─── Material provided

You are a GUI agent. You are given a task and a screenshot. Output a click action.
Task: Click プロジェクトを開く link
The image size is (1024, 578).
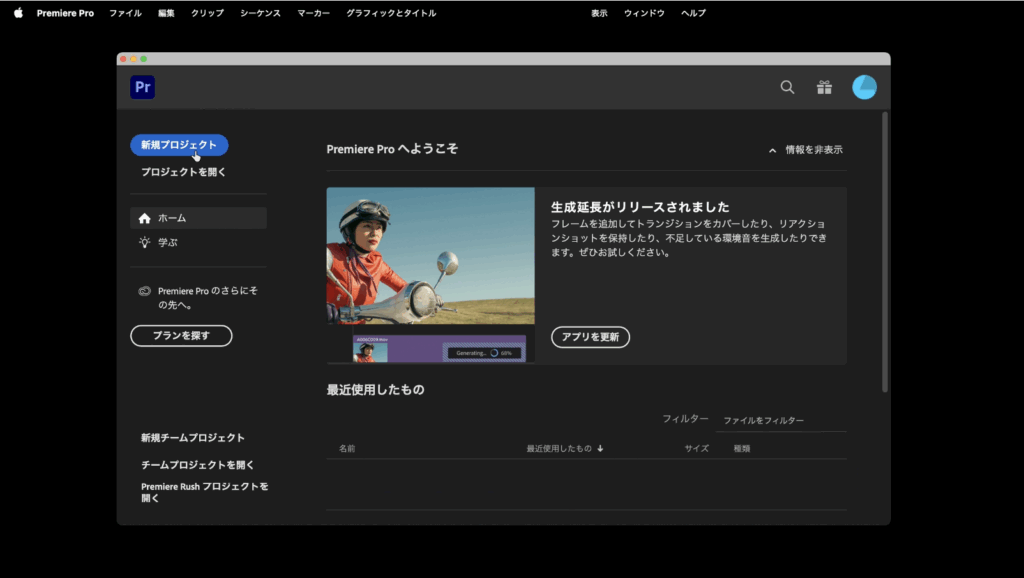pyautogui.click(x=183, y=172)
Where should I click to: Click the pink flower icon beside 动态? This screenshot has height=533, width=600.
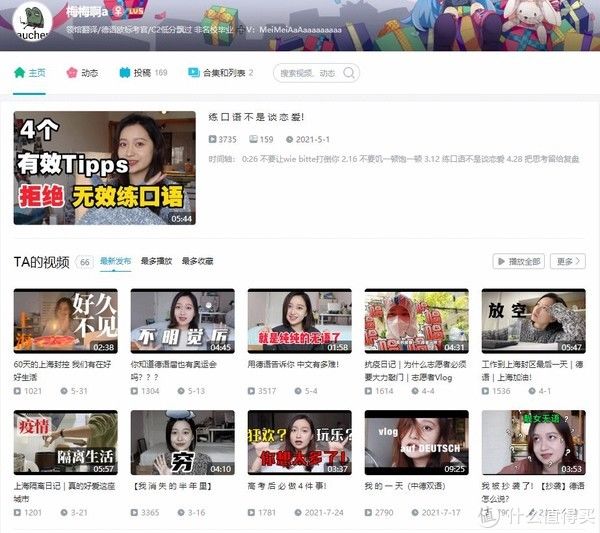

──────

§ About this exercise
Across all the lines above, repeat the wording exactly and omit the pictures.

§ Solution for this exercise
You are a GUI agent. You are given a task and a screenshot. Output a click action.
Task: Click プロジェクトを開く link
The image size is (1024, 578).
pyautogui.click(x=183, y=172)
Where should I click to: Click the pink flower icon beside 动态? This screenshot has height=533, width=600.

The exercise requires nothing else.